ЧТО НУЖНО СДЕЛАТЬ ->
1 - Повторите из текста о председательстве в Московском городском суде всё от слов "Председательствуя в заседаниях" и вплоть до слов "на моей совести.".
2 - Объясните по тексту о председательстве в Московском городском суде, почему при оглашении длинного приговора присутствующим предлагали садиться. Уложитесь в одно–три предложения.

ИЗВЛЕЧЁННЫЙ ТЕКСТ ->
----
Председательствуя в заседаниях Московского городского суда, я требовал от сторон безусловного уважения к судебной коллегии, в состав которой входили как профессиональные судьи, так и представители народа – заседатели. Так, ни при каких обстоятельствах я не позволял прокурору и защитнику, потерпевшему и подсудимому перебивать председательствующего. Однако, оглашая длинный приговор, чтение которого могло занять несколько часов, предпочитал поступать разумно: присутствующие выслушивали стоя только вводную и резолютивную части, а на время публичного объявления описательно-мотивировочной части предлагал коллегам и зрителям садиться. Никакого умаления авторитета суда и его итогового решения в этом до сих пор не вижу, и если здесь было отступление от процессуального регламента, то оно не лежит тяжким бременем на моей совести.
----
Сохранённые данные
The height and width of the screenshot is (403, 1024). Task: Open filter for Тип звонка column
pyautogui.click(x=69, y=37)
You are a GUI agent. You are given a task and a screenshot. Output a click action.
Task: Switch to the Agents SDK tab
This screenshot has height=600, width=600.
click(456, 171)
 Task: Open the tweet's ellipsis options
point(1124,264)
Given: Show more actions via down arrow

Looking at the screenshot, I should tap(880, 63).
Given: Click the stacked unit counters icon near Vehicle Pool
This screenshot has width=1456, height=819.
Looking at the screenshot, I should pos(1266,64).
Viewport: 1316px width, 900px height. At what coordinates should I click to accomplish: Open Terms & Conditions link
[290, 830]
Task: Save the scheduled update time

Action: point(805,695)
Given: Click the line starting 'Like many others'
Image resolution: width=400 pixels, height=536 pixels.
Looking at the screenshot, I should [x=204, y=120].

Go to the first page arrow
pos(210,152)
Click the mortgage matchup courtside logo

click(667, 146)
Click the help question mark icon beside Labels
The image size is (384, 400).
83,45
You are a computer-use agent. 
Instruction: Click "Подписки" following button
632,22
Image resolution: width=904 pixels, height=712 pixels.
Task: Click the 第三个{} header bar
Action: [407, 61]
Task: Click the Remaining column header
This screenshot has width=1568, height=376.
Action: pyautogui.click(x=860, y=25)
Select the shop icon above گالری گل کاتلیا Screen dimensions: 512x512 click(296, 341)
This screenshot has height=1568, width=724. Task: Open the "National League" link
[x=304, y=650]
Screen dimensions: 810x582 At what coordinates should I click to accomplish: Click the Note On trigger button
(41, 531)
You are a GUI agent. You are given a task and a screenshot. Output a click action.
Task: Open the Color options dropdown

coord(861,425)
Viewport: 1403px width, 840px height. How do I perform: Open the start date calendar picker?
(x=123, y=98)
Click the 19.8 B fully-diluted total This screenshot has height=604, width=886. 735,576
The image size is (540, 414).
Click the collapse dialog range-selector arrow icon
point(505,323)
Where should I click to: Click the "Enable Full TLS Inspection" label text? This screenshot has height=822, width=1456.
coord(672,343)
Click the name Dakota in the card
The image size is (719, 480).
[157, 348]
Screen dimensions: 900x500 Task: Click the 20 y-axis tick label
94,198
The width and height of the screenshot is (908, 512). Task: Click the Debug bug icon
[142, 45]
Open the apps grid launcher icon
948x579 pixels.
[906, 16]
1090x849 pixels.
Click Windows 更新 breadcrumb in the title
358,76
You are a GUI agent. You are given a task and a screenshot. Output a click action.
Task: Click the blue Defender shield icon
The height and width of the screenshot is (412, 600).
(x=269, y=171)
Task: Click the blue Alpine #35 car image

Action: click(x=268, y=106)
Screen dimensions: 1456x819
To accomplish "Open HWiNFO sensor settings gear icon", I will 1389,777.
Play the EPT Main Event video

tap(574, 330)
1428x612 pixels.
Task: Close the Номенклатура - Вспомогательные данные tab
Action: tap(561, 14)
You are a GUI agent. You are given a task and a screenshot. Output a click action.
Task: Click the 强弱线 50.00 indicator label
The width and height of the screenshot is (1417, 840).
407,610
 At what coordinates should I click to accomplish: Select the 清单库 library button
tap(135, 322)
----
ОТВЕТЫ ->
1 -
Председательствуя в заседаниях Московского городского суда, я требовал от сторон безусловного уважения к судебной коллегии, в состав которой входили как профессиональные судьи, так и представители народа – заседатели. Так, ни при каких обстоятельствах я не позволял прокурору и защитнику, потерпевшему и подсудимому перебивать председательствующего. Однако, оглашая длинный приговор, чтение которого могло занять несколько часов, предпочитал поступать разумно: присутствующие выслушивали стоя только вводную и резолютивную части, а на время публичного объявления описательно-мотивировочной части предлагал коллегам и зрителям садиться. Никакого умаления авторитета суда и его итогового решения в этом до сих пор не вижу, и если здесь было отступление от процессуального регламента, то оно не лежит тяжким бременем на моей совести.

2 - Чтение длинного приговора могло занять несколько часов. Поэтому стоя выслушивали только вводную и резолютивную части, а на время объявления описательно-мотивировочной части коллегам и зрителям предлагали сесть. Умаления авторитета суда и его решения автор в этом не видит.